**What you have to do**
What is the number of lines in the material below that include the word "name"? Write that number and nothing more.

**Entries provided**
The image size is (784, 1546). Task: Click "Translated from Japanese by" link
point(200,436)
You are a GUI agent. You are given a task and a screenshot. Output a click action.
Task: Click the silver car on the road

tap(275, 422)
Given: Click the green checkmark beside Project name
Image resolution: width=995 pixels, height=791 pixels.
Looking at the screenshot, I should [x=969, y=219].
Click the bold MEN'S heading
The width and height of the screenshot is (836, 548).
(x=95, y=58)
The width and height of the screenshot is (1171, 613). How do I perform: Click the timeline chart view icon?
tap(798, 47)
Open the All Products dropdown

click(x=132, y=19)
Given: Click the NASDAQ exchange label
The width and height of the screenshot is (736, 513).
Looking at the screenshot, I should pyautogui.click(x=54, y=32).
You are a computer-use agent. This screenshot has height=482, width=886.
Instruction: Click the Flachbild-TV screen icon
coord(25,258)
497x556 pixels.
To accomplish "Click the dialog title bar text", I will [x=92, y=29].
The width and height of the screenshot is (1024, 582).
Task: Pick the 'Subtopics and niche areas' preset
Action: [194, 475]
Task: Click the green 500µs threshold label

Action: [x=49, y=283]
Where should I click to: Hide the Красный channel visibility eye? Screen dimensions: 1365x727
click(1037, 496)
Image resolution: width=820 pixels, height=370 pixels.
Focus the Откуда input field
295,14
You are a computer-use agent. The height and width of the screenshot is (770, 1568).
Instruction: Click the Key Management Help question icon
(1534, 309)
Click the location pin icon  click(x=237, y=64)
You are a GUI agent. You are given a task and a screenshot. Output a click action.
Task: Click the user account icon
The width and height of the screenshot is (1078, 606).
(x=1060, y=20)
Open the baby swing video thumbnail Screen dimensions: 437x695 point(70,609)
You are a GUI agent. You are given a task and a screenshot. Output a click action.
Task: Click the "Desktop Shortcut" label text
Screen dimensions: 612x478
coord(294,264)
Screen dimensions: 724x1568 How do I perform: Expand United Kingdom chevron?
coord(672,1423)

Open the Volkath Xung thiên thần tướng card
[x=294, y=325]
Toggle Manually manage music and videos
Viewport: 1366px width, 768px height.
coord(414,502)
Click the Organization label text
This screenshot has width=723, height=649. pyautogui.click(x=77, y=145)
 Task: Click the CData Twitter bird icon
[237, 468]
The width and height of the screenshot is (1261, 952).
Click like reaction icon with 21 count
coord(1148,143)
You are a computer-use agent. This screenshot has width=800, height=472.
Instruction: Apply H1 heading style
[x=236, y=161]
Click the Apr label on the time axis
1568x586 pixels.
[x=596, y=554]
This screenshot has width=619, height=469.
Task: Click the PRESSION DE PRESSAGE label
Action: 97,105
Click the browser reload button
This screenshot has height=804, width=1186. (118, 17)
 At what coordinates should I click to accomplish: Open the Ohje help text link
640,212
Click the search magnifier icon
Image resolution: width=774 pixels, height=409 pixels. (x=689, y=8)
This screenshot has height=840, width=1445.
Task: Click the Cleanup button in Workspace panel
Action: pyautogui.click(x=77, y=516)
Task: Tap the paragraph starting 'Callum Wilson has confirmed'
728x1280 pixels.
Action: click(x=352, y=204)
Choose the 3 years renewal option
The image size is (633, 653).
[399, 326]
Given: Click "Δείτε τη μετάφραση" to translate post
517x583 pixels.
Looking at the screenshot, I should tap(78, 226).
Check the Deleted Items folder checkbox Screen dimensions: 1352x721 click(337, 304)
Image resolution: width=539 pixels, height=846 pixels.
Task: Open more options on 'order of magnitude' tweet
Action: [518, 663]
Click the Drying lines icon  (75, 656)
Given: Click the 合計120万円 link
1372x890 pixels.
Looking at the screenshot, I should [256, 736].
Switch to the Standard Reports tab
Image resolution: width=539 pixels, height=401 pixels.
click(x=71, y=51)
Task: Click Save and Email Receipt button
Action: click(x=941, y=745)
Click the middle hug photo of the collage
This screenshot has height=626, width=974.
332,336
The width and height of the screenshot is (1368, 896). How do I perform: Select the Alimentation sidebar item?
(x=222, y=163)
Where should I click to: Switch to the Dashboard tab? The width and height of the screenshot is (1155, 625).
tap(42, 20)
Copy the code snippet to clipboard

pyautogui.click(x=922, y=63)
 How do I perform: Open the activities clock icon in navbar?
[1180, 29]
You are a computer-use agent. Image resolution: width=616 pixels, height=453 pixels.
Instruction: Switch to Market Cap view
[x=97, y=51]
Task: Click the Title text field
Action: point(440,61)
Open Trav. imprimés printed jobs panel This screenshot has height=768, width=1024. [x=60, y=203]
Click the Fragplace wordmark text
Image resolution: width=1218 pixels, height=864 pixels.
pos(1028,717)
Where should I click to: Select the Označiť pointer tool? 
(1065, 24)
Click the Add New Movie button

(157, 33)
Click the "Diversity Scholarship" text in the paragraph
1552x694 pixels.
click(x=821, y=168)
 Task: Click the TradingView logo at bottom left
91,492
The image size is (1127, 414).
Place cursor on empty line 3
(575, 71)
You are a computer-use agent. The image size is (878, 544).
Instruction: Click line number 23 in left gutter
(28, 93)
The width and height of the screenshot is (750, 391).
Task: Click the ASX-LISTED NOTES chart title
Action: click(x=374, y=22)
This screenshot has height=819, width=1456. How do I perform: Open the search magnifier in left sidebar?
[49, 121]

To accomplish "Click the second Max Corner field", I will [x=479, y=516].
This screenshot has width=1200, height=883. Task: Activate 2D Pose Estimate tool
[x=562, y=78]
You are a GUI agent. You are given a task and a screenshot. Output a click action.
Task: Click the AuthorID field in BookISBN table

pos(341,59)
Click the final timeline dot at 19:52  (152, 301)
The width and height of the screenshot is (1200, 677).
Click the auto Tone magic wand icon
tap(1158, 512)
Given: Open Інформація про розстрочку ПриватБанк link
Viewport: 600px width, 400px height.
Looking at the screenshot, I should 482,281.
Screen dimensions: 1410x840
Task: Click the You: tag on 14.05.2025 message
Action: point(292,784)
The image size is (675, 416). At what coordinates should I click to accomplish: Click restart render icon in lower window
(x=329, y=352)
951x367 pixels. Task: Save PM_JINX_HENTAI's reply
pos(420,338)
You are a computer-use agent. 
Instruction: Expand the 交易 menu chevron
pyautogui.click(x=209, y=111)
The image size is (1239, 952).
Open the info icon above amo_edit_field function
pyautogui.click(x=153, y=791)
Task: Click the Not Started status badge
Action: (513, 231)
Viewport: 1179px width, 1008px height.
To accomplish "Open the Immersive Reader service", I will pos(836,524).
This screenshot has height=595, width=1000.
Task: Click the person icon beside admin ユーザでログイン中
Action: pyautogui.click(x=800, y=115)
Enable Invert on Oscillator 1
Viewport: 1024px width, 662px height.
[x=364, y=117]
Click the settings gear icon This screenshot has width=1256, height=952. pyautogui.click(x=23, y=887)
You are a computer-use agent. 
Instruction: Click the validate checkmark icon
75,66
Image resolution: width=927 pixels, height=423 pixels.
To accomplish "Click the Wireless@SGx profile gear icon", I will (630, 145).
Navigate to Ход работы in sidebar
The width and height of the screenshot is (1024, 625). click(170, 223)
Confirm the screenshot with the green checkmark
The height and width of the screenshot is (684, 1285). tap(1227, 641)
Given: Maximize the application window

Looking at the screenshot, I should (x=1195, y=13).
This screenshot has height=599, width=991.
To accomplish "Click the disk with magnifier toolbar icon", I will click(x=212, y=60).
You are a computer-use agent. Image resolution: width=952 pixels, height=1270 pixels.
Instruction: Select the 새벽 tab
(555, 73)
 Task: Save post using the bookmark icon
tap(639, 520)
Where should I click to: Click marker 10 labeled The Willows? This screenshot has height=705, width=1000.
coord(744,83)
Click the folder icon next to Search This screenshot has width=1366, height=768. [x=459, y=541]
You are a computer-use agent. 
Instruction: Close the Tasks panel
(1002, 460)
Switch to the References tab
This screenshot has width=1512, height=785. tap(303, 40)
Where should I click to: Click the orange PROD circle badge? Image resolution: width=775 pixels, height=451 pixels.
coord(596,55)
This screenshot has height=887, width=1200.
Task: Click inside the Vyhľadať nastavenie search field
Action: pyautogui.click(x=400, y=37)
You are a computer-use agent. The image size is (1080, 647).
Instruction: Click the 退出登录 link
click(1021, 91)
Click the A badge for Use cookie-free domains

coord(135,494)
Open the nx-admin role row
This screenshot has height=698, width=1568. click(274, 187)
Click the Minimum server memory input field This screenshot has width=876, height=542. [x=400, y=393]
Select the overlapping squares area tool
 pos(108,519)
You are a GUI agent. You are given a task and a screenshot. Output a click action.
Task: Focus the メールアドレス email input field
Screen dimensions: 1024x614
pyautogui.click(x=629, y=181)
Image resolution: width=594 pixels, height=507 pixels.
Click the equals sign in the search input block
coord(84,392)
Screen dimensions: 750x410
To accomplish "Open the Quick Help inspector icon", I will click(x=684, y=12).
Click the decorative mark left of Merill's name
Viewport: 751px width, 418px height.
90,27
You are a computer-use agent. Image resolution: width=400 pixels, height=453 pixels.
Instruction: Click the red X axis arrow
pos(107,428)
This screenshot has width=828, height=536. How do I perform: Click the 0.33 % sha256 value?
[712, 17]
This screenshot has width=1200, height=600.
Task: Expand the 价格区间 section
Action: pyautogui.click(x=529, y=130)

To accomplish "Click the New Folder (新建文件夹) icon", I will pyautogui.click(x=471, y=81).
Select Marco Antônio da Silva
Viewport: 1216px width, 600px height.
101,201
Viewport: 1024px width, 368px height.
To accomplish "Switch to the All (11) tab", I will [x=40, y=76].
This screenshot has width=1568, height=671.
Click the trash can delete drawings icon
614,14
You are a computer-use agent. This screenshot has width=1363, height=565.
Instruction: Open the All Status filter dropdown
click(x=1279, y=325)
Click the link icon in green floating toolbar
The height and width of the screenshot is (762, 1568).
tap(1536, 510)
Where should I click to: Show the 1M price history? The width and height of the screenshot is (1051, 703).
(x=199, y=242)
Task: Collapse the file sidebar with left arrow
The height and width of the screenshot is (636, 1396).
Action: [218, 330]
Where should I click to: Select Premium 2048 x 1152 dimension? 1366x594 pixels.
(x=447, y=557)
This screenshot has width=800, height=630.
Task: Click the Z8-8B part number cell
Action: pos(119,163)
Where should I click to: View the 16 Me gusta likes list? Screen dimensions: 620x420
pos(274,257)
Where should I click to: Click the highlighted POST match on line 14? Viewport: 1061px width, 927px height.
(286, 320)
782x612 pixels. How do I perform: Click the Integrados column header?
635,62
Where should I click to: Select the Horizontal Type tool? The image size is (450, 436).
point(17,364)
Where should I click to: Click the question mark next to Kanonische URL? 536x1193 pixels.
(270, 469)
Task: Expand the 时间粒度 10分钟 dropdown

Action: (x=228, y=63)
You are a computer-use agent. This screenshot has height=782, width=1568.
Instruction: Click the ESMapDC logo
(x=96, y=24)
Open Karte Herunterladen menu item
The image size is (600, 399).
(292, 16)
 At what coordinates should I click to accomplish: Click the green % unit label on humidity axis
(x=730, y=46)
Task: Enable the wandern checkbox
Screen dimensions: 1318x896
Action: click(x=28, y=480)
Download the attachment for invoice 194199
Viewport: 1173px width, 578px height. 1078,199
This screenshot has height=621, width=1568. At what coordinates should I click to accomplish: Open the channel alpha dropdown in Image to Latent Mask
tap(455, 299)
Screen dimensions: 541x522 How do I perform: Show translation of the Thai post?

**Solution below**
2